- **DATA**
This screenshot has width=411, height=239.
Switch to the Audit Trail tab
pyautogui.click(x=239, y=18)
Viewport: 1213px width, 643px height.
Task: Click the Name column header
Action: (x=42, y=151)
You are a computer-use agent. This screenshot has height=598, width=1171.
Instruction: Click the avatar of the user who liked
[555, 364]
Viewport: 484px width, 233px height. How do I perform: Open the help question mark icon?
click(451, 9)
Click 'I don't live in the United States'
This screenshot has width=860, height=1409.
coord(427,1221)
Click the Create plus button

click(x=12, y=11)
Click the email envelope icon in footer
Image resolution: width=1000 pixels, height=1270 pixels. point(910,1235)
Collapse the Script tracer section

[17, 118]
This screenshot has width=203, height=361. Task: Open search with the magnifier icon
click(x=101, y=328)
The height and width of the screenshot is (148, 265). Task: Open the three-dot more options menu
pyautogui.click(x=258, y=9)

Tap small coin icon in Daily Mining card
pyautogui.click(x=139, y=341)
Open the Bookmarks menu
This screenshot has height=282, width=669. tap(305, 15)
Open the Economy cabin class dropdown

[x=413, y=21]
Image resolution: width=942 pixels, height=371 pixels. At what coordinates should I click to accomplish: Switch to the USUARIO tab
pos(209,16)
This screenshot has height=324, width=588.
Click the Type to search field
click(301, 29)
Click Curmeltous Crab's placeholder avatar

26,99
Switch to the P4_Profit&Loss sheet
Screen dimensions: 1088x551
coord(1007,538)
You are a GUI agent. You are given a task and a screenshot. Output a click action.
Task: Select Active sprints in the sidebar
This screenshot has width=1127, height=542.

- **GOAL OF THE EXERCISE**
Start at the first line of the material and write everything out exactly.

- **SOLUTION**
This screenshot has width=411, height=239.
Switch to the Audit Trail tab
pyautogui.click(x=239, y=18)
Viewport: 1213px width, 643px height.
Task: Click the Name column header
Action: (x=42, y=151)
You are a computer-use agent. This screenshot has height=598, width=1171.
Instruction: Click the avatar of the user who liked
[555, 364]
Viewport: 484px width, 233px height. How do I perform: Open the help question mark icon?
click(451, 9)
Click 'I don't live in the United States'
This screenshot has width=860, height=1409.
coord(427,1221)
Click the Create plus button

click(x=12, y=11)
Click the email envelope icon in footer
Image resolution: width=1000 pixels, height=1270 pixels. point(910,1235)
Collapse the Script tracer section

[17, 118]
This screenshot has width=203, height=361. Task: Open search with the magnifier icon
click(x=101, y=328)
The height and width of the screenshot is (148, 265). Task: Open the three-dot more options menu
pyautogui.click(x=258, y=9)

Tap small coin icon in Daily Mining card
pyautogui.click(x=139, y=341)
Open the Bookmarks menu
This screenshot has height=282, width=669. tap(305, 15)
Open the Economy cabin class dropdown

[x=413, y=21]
Image resolution: width=942 pixels, height=371 pixels. At what coordinates should I click to accomplish: Switch to the USUARIO tab
pos(209,16)
This screenshot has height=324, width=588.
Click the Type to search field
click(301, 29)
Click Curmeltous Crab's placeholder avatar

26,99
Switch to the P4_Profit&Loss sheet
Screen dimensions: 1088x551
coord(1007,538)
You are a GUI agent. You are given a task and a screenshot. Output a click action.
Task: Select Active sprints in the sidebar
This screenshot has width=1127, height=542.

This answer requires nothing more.